The task » Update the records below by changing every "Garden Rooms" to "Garden Studios" and leaving everything else the same. Leave the pictures out of your answer.

━━━━━ Information supplied ━━━━━

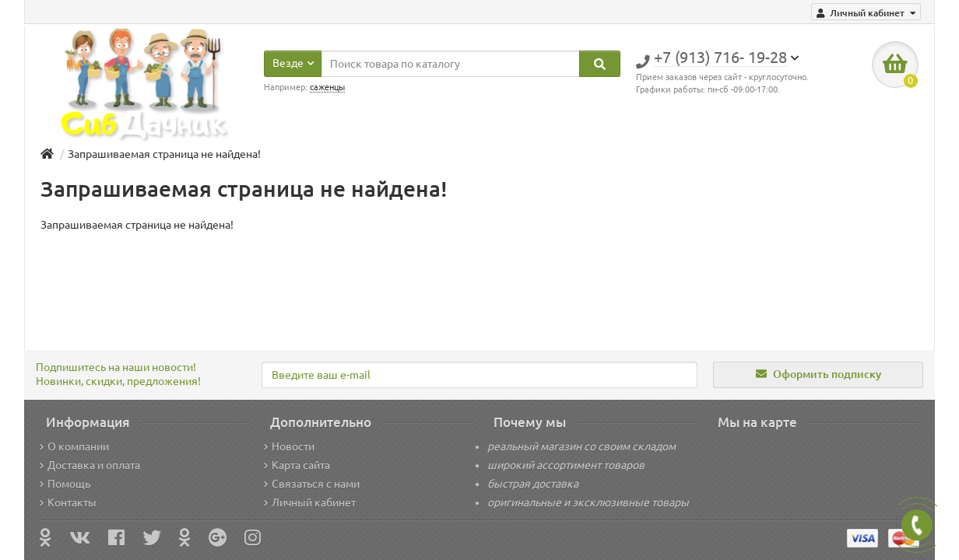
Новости (289, 446)
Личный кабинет (310, 502)
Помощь (65, 484)
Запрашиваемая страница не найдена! (164, 154)
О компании (74, 446)
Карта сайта (297, 465)
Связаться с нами (311, 484)
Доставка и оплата (90, 465)
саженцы (327, 87)
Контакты (68, 502)
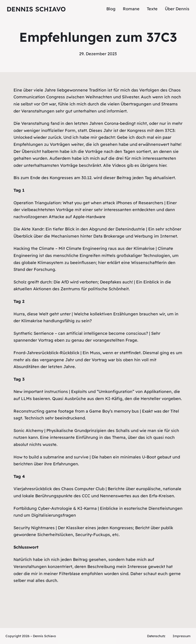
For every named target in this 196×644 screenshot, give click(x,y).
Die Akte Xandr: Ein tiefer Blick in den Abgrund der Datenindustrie (79, 229)
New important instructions (41, 391)
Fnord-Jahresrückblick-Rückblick (46, 352)
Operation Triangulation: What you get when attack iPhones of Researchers (88, 203)
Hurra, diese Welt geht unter (42, 314)
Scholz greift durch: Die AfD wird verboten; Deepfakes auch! (73, 282)
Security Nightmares (34, 528)
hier (162, 165)
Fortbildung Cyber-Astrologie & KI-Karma (55, 508)
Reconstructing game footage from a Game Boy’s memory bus (76, 411)
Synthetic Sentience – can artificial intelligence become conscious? (81, 333)
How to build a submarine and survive (51, 457)
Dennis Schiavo (36, 9)
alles (40, 580)
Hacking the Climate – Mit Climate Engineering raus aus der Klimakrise (84, 248)
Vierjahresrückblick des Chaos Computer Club (59, 488)
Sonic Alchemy (28, 430)
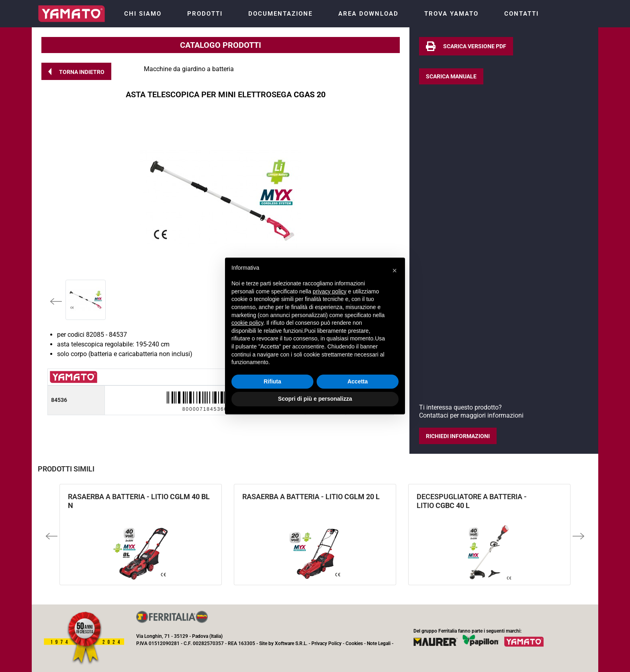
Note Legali (378, 643)
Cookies (354, 643)
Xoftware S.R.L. (291, 643)
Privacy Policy (326, 643)
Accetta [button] (358, 381)
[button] (76, 71)
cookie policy (247, 323)
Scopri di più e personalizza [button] (315, 399)
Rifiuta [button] (272, 381)
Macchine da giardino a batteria (189, 69)
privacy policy (329, 291)
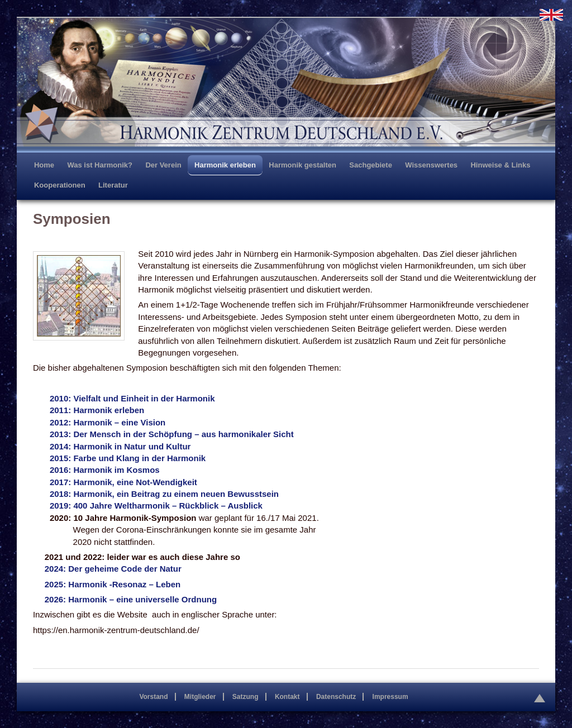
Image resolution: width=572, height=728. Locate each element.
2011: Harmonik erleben (97, 410)
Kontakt (287, 697)
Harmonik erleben (225, 165)
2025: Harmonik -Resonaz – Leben (112, 584)
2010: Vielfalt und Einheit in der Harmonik (132, 398)
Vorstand (153, 697)
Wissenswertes (431, 165)
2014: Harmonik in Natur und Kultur (120, 446)
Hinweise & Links (500, 165)
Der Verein (163, 165)
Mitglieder (200, 697)
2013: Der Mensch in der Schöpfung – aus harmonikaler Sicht (171, 434)
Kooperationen (60, 185)
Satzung (245, 697)
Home (44, 165)
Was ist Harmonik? (99, 165)
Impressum (390, 697)
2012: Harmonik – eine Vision (107, 422)
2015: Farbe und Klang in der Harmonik (127, 458)
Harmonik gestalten (302, 165)
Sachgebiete (370, 165)
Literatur (113, 185)
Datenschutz (336, 697)
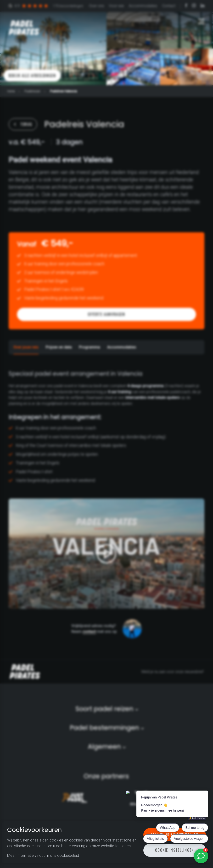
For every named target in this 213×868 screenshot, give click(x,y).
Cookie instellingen (174, 850)
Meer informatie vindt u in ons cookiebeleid (43, 856)
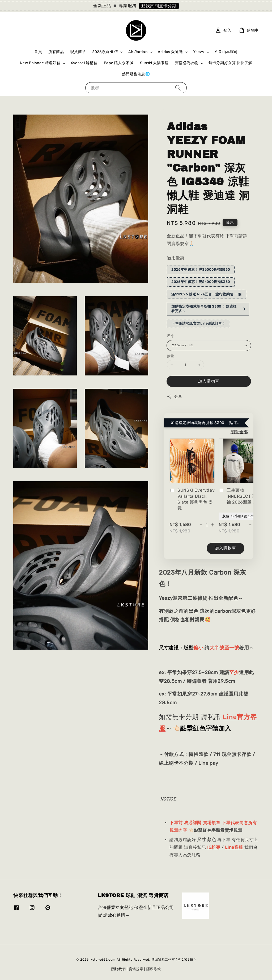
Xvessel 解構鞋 (84, 63)
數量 (170, 356)
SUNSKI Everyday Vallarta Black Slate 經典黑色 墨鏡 (192, 499)
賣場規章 (136, 969)
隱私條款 (154, 969)
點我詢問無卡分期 (159, 6)
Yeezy (198, 52)
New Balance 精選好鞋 (40, 63)
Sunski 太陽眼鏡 (154, 63)
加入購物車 (209, 381)
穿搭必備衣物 (187, 63)
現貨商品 (78, 52)
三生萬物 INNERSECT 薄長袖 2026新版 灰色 (240, 496)
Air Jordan (138, 52)
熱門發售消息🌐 (136, 74)
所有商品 (56, 52)
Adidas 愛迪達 (170, 52)
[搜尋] (178, 88)
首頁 (38, 52)
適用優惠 (176, 258)
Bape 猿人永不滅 (119, 63)
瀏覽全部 (239, 432)
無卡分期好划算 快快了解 (230, 63)
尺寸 (170, 336)
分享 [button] (174, 396)
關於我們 (118, 969)
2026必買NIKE (105, 52)
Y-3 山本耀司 (226, 52)
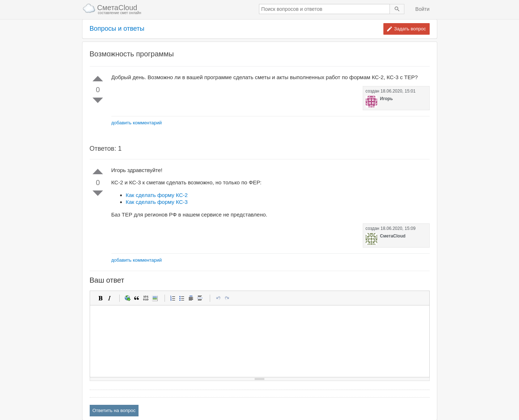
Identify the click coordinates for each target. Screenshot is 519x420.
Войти (422, 9)
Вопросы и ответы (117, 29)
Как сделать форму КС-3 (157, 202)
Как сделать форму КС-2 (157, 195)
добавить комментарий (137, 123)
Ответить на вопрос (114, 410)
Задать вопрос (410, 29)
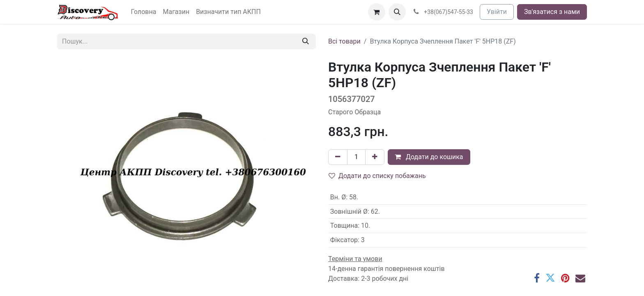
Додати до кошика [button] (429, 157)
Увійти (497, 12)
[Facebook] (537, 278)
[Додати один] (375, 157)
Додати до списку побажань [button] (377, 176)
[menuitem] (144, 12)
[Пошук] (306, 42)
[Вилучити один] (338, 157)
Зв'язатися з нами (552, 12)
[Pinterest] (565, 278)
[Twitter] (550, 278)
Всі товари (344, 41)
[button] (397, 12)
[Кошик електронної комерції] (377, 12)
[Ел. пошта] (580, 278)
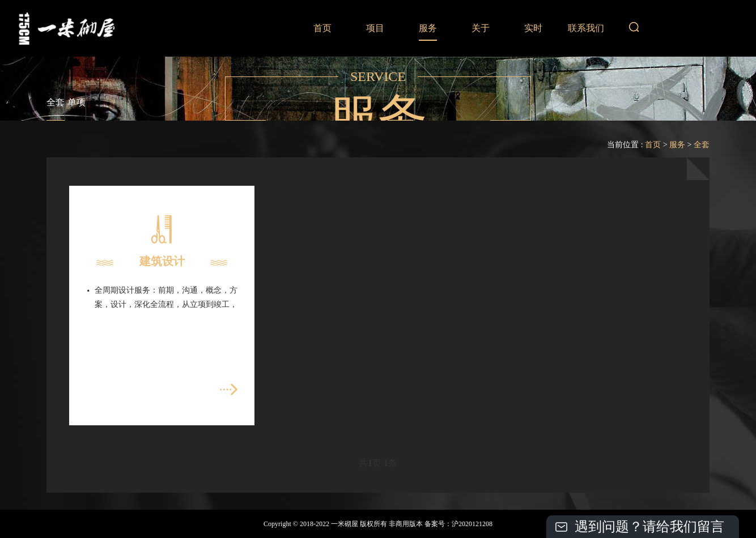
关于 (481, 28)
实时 (533, 28)
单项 (77, 102)
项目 (375, 28)
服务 (428, 28)
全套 (56, 102)
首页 (322, 28)
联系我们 (586, 28)
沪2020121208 (472, 524)
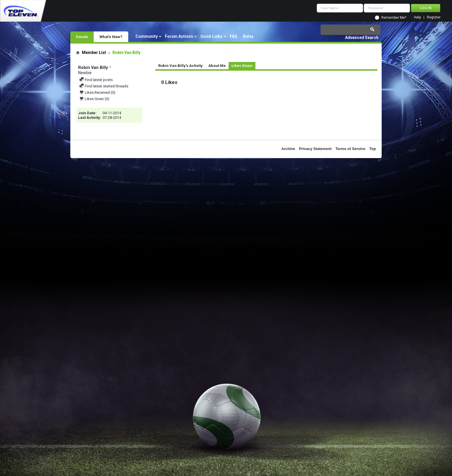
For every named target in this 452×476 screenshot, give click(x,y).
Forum (82, 37)
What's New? (111, 37)
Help (417, 17)
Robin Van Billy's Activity (180, 65)
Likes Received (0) (97, 92)
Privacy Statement (315, 149)
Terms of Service (351, 149)
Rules (248, 36)
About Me (217, 65)
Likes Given (242, 65)
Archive (288, 149)
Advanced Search (362, 38)
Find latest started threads (104, 86)
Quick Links (211, 36)
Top (372, 149)
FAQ (233, 36)
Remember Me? (394, 18)
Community (146, 36)
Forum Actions (179, 36)
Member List (94, 53)
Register (434, 17)
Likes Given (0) (94, 99)
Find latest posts (96, 80)
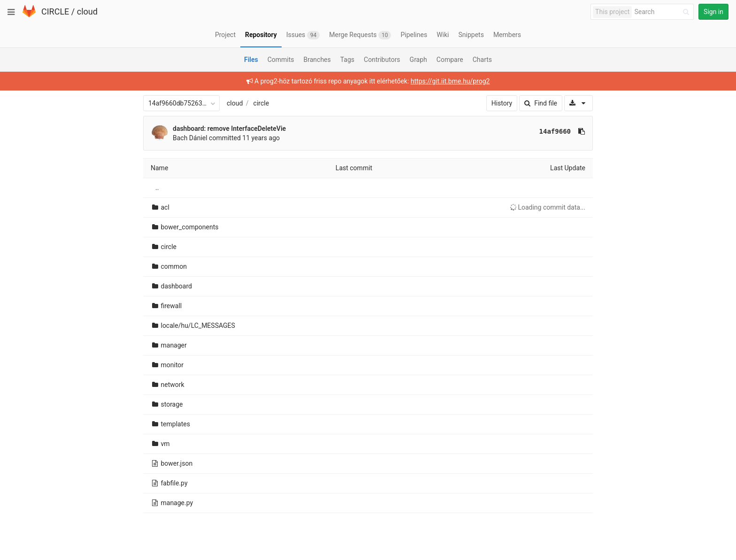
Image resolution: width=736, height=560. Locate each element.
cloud (87, 11)
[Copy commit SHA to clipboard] (582, 131)
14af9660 (555, 131)
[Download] (578, 103)
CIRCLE (55, 11)
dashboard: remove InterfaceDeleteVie (229, 129)
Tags (347, 60)
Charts (482, 60)
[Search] (663, 12)
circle (261, 103)
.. (157, 188)
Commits (281, 60)
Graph (418, 60)
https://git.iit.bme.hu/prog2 (450, 81)
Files (251, 60)
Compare (450, 60)
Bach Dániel (190, 138)
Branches (317, 60)
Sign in (713, 12)
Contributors (382, 60)
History (502, 103)
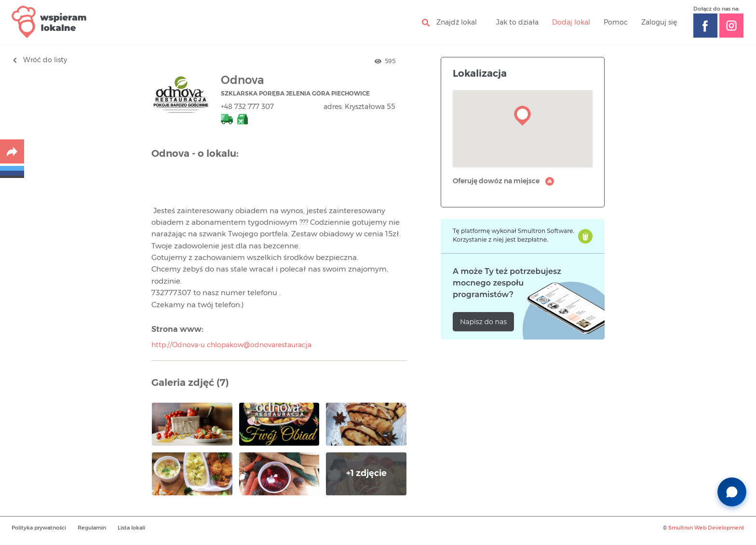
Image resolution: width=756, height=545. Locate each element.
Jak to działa (517, 23)
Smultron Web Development (706, 528)
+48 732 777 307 (247, 107)
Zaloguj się (659, 23)
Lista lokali (131, 528)
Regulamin (92, 528)
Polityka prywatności (39, 528)
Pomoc (616, 23)
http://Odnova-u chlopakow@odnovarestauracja (231, 345)
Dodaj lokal (571, 23)
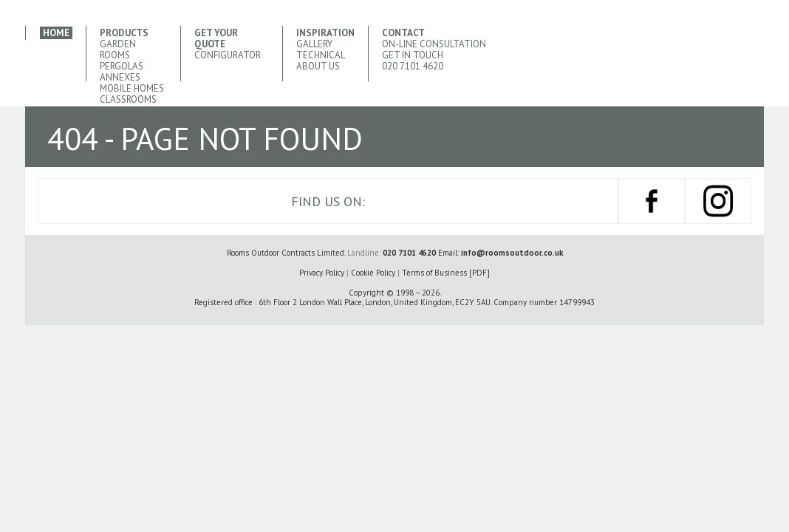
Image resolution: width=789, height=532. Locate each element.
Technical (321, 55)
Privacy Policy (321, 273)
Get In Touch (412, 55)
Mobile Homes (132, 88)
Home (56, 33)
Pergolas (121, 66)
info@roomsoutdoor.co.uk (512, 253)
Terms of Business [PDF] (445, 273)
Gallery (314, 44)
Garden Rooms (117, 50)
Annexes (120, 77)
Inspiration (325, 33)
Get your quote (216, 38)
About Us (318, 66)
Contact (403, 33)
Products (124, 33)
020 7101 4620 (412, 66)
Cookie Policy (373, 273)
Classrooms (128, 99)
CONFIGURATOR (228, 55)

━━━━━

Output below »
Новости (289, 446)
Личный кабинет (310, 502)
Помощь (65, 484)
Запрашиваемая страница не найдена! (164, 154)
О компании (74, 446)
Карта сайта (297, 465)
Связаться с нами (311, 484)
Доставка и оплата (90, 465)
саженцы (327, 87)
Контакты (68, 502)
For every named target in this 196×644 screenshot, give click(x,y).
Die Akte Xandr: Ein tiefer Blick in den Abgrund der Datenindustrie (79, 229)
New important instructions (41, 391)
Fnord-Jahresrückblick-Rückblick (46, 352)
Operation Triangulation: What you get when attack iPhones of Researchers (88, 203)
Hurra, diese Welt geht unter (42, 314)
Scholz greift durch: Die AfD wird verboten; Deepfakes auch! (73, 282)
Security Nightmares (34, 528)
hier (162, 165)
Fortbildung Cyber-Astrologie & KI-Karma (55, 508)
Reconstructing game footage from a Game Boy’s memory bus (76, 411)
Synthetic Sentience – can artificial intelligence become conscious? (81, 333)
How to build a submarine and survive (51, 457)
Dennis Schiavo (36, 9)
alles (40, 580)
Hacking the Climate – Mit Climate Engineering raus aus der Klimakrise (84, 248)
Vierjahresrückblick des Chaos Computer Club (59, 488)
Sonic Alchemy (28, 430)
Note Legali (378, 643)
Cookies (354, 643)
Xoftware S.R.L. (291, 643)
Privacy Policy (326, 643)
Accetta [button] (358, 381)
[button] (76, 71)
cookie policy (247, 323)
Scopri di più e personalizza [button] (315, 399)
Rifiuta [button] (272, 381)
Macchine da giardino a batteria (189, 69)
privacy policy (329, 291)
Image resolution: width=572, height=728. Locate each element.
2011: Harmonik erleben (97, 410)
Kontakt (287, 697)
Harmonik erleben (225, 165)
2025: Harmonik -Resonaz – Leben (112, 584)
2010: Vielfalt und Einheit in der Harmonik (132, 398)
Vorstand (153, 697)
Wissenswertes (431, 165)
2014: Harmonik in Natur und Kultur (120, 446)
Hinweise & Links (500, 165)
Der Verein (163, 165)
Mitglieder (200, 697)
2013: Der Mensch in der Schöpfung – aus harmonikaler Sicht (171, 434)
Kooperationen (60, 185)
Satzung (245, 697)
Home (44, 165)
Was ist Harmonik? (99, 165)
Impressum (390, 697)
2012: Harmonik – eine Vision (107, 422)
2015: Farbe und Klang in der Harmonik (127, 458)
Harmonik gestalten (302, 165)
Sachgebiete (370, 165)
Literatur (113, 185)
Datenschutz (336, 697)
For every named target in this 213×868 screenshot, give click(x,y).
Cookie instellingen (174, 850)
Meer informatie vindt u in ons cookiebeleid (43, 856)
Xvessel 解構鞋 (84, 63)
數量 (170, 356)
SUNSKI Everyday Vallarta Black Slate 經典黑色 墨鏡 (192, 499)
賣場規章 (136, 969)
隱私條款 (154, 969)
點我詢問無卡分期 (159, 6)
Yeezy (198, 52)
New Balance 精選好鞋 (40, 63)
Sunski 太陽眼鏡 (154, 63)
加入購物車 (209, 381)
穿搭必備衣物 (187, 63)
現貨商品 (78, 52)
三生萬物 INNERSECT 薄長袖 2026新版 灰色 (240, 496)
Air Jordan (138, 52)
熱門發售消息🌐 (136, 74)
所有商品 (56, 52)
Adidas 愛迪達 (170, 52)
[搜尋] (178, 88)
首頁 (38, 52)
適用優惠 (176, 258)
Bape 猿人永不滅 (119, 63)
瀏覽全部 (239, 432)
無卡分期好划算 快快了解 (230, 63)
尺寸 (170, 336)
分享 [button] (174, 396)
關於我們 (118, 969)
2026必買NIKE (105, 52)
Y-3 山本耀司 (226, 52)
Identify the click coordinates for each target. Screenshot is 519x420.
Войти (422, 9)
Вопросы и ответы (117, 29)
Как сделать форму КС-3 (157, 202)
Как сделать форму КС-2 (157, 195)
добавить комментарий (137, 123)
Ответить на вопрос (114, 410)
Задать вопрос (410, 29)
Додати до кошика [button] (429, 157)
Увійти (497, 12)
[Facebook] (537, 278)
[Додати один] (375, 157)
Додати до списку побажань [button] (377, 176)
[menuitem] (144, 12)
[Пошук] (306, 42)
[Вилучити один] (338, 157)
Зв'язатися з нами (552, 12)
[Pinterest] (565, 278)
[Twitter] (550, 278)
Всі товари (344, 41)
[button] (397, 12)
[Кошик електронної комерції] (377, 12)
[Ел. пошта] (580, 278)
关于 (481, 28)
实时 (533, 28)
单项 (77, 102)
项目 (375, 28)
服务 (428, 28)
全套 (56, 102)
首页 (322, 28)
联系我们 (586, 28)
沪2020121208 (472, 524)
For every named target in this 452×476 screenshot, give click(x,y).
Forum (82, 37)
What's New? (111, 37)
Help (417, 17)
Robin Van Billy's Activity (180, 65)
Likes Received (0) (97, 92)
Privacy Statement (315, 149)
Terms of Service (351, 149)
Rules (248, 36)
About Me (217, 65)
Likes Given (242, 65)
Archive (288, 149)
Advanced Search (362, 38)
Find latest started threads (104, 86)
Quick Links (211, 36)
Top (372, 149)
FAQ (233, 36)
Remember Me? (394, 18)
Community (146, 36)
Forum Actions (179, 36)
Member List (94, 53)
Register (434, 17)
Likes Given (0) (94, 99)
Find latest posts (96, 80)
Image resolution: width=736, height=560. Locate each element.
cloud (87, 11)
[Copy commit SHA to clipboard] (582, 131)
14af9660 (555, 131)
[Download] (578, 103)
CIRCLE (55, 11)
dashboard: remove InterfaceDeleteVie (229, 129)
Tags (347, 60)
Charts (482, 60)
[Search] (663, 12)
circle (261, 103)
.. (157, 188)
Commits (281, 60)
Graph (418, 60)
https://git.iit.bme.hu/prog2 (450, 81)
Files (251, 60)
Compare (450, 60)
Bach Dániel (190, 138)
Branches (317, 60)
Sign in (713, 12)
Contributors (382, 60)
History (502, 103)
Image resolution: width=756, height=545. Locate each element.
Jak to działa (517, 23)
Smultron Web Development (706, 528)
+48 732 777 307 (247, 107)
Zaloguj się (659, 23)
Lista lokali (131, 528)
Regulamin (92, 528)
Polityka prywatności (39, 528)
Pomoc (616, 23)
http://Odnova-u chlopakow@odnovarestauracja (231, 345)
Dodaj lokal (571, 23)
Image resolution: width=789, height=532. Locate each element.
Technical (321, 55)
Privacy Policy (321, 273)
Get In Touch (412, 55)
Mobile Homes (132, 88)
Home (56, 33)
Pergolas (121, 66)
info@roomsoutdoor.co.uk (512, 253)
Terms of Business [PDF] (445, 273)
Gallery (314, 44)
Garden Studios (117, 50)
Annexes (120, 77)
Inspiration (325, 33)
Get your quote (216, 38)
About Us (318, 66)
Contact (403, 33)
Products (124, 33)
020 7101 4620 (412, 66)
Cookie Policy (373, 273)
Classrooms (128, 99)
CONFIGURATOR (228, 55)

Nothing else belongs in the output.